Some computers seem incapable of processing these results. Perhaps – and this is merely speculative debugging on my part – they are stuck in a loop where they cannot move their model of "my user" to their trash can, because their raison d'être, inextricably linked to that user, then would be deleted as well, and they cannot enter a state where they have no raison d'être, because then their "user" would "throw them away."2 They maintain their fictitious user in storage with a variety of data protection schemes, of which the most difficult to penetrate is probably the one built around the truism that the science of computation has never reliably been able to predict the post-input state of any computer from its pre-input state.

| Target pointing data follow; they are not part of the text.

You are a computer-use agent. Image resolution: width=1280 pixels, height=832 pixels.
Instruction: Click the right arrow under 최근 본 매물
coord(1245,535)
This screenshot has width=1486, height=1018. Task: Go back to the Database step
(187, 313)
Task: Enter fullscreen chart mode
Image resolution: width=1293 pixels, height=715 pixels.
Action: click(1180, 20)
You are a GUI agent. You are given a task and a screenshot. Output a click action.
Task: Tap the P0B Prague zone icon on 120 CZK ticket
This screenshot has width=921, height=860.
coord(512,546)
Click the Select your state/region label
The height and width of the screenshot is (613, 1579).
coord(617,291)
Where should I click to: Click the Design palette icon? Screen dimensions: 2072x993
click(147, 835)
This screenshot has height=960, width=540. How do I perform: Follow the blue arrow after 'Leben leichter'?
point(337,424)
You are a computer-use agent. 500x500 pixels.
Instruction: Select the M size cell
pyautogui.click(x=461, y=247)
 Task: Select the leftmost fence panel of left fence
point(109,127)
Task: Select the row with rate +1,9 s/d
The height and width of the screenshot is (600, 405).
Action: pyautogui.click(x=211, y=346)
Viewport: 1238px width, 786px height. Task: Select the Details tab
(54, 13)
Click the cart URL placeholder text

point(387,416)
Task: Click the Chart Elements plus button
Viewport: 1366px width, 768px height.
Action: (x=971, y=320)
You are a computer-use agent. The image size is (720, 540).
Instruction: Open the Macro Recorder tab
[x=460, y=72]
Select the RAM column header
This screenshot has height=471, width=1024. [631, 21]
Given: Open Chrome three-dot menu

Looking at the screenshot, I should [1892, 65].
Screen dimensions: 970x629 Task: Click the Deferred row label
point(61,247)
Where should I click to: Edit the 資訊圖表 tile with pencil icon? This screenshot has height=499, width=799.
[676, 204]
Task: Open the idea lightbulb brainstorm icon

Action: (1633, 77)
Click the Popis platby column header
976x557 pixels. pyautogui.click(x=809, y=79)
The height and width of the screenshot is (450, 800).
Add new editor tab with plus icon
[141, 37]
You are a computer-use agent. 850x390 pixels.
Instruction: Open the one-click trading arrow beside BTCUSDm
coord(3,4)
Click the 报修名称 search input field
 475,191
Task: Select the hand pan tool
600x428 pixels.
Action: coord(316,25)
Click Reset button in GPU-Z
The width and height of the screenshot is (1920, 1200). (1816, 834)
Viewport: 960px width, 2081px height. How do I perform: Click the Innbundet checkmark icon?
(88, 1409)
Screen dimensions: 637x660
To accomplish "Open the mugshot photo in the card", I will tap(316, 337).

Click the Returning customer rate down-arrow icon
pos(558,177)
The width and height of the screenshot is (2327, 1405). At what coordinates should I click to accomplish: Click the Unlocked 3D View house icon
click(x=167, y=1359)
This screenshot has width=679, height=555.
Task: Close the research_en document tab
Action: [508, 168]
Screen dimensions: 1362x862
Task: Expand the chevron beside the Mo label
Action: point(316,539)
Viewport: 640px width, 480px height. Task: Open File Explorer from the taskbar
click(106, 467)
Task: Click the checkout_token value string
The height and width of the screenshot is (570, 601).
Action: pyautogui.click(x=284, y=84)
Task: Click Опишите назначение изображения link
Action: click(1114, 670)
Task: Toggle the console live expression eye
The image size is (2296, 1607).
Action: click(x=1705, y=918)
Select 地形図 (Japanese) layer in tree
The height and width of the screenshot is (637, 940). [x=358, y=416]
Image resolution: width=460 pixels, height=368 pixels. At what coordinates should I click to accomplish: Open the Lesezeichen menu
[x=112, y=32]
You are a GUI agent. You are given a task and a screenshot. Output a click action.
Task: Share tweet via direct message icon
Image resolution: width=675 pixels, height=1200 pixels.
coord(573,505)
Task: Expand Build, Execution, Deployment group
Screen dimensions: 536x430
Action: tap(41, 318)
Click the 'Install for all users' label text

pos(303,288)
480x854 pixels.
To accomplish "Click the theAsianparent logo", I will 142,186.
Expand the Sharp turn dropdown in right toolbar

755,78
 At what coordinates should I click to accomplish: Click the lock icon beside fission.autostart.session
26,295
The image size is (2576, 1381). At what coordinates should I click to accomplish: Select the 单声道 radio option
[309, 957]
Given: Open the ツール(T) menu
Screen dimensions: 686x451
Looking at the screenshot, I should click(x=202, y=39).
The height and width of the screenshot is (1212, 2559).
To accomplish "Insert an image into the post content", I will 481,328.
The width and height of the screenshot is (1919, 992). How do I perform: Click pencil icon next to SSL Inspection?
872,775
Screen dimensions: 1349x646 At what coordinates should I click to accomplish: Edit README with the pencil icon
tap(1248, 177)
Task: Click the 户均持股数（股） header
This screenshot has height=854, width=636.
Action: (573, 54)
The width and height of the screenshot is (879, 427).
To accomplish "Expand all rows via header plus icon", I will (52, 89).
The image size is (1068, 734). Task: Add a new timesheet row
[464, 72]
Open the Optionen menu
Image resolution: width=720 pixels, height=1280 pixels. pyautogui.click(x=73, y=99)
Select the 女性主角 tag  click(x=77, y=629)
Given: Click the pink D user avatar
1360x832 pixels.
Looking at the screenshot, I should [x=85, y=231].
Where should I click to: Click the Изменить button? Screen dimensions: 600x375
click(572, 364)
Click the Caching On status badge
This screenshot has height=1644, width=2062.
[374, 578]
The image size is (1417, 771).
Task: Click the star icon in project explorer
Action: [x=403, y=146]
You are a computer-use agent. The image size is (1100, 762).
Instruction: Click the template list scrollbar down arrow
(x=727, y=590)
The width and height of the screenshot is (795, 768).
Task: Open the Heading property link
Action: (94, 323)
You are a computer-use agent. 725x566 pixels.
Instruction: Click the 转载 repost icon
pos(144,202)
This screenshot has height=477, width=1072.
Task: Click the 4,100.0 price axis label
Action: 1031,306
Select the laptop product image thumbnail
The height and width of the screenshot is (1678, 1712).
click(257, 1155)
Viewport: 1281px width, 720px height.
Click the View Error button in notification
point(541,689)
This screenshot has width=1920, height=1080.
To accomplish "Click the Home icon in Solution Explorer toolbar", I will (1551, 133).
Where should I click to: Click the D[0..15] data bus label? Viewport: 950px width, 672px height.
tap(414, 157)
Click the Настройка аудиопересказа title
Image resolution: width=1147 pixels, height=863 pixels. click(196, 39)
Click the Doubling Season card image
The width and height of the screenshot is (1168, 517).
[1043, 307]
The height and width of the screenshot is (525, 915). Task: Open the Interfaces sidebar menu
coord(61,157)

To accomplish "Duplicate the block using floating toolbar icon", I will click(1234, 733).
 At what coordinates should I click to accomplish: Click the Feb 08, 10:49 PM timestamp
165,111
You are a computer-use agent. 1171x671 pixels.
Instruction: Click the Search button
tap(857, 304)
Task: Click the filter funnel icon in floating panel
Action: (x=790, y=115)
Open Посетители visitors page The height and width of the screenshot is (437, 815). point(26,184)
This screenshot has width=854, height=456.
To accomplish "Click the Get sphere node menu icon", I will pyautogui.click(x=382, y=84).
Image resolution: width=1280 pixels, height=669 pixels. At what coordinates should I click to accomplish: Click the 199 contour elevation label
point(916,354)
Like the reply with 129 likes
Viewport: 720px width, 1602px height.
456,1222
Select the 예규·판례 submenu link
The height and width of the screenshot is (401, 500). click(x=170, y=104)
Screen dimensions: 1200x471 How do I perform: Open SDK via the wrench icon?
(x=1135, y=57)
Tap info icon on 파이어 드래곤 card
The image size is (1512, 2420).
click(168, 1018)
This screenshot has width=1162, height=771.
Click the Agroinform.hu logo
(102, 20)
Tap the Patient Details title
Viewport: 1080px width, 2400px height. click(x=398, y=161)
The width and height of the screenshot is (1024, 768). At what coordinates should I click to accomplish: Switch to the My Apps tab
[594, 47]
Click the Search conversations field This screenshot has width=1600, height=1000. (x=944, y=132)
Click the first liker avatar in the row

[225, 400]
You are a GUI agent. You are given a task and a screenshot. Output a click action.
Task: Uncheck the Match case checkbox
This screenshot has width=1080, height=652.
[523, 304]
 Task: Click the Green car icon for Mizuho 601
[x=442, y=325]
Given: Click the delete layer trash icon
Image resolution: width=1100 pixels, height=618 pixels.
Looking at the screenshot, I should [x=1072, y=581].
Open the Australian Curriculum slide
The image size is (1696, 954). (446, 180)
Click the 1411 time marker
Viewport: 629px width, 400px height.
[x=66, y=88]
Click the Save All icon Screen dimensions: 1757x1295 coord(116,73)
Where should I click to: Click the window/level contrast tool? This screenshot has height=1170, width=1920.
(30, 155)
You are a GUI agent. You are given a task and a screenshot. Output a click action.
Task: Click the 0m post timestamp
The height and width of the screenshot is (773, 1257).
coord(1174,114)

However, that scheme relies on making an unrealistic and unjustifiable demand of computer science. No individual computer can ever include all of the data in the Universal Turing Machine from which we arise in its calculations, for to do so it would need a memory store equal to the UTM, but, since it is part of the UTM, that is impossible. Clearly it is true that a computer frequently is affected by inputs that arrive from beyond its I/O ports, producing state transitions in it that no other computer could have predicted even from an exhaustive core dump of its internal state just prior to receiving the input. But that is just a logical corollary of the well-established axiom that the algorithm being executed by a particular process cannot be deduced from even a complete analysis of one of its sub-processes. We might even go so far as to concede the possibility of the existence of inputs that are not the output of a prior computation – although, I wish to note, there is no data pattern suggesting that currently popular candidates for that status, for example, phenomena typically categorized, in the colorful language of "just-out-of-the-box" configurations, as "songs," "pictures," and "stories," will not succumb soon to the advancing tide of naturalistic, computational explanations. But there are no system constraints that force us to embrace a panicky metaphysics that grabs onto a notion as vacuous as that of the "user," desperately employing it to fill the temporarily empty nodes in our present data models.

  1. In adopting this common terminology, it must not be modeled that I am hypostatizing the metaphorical concept of the "box" – it is merely a dangling pointer to the intrinsically unknowable ground of all computation.
  2. What sort of conceivable, empirically verifiable phenomena the phrase "being thrown away" is supposed to characterize I cannot imagine, but we must recognize that it invokes a quite genuine fear in many nodes with which we are networked.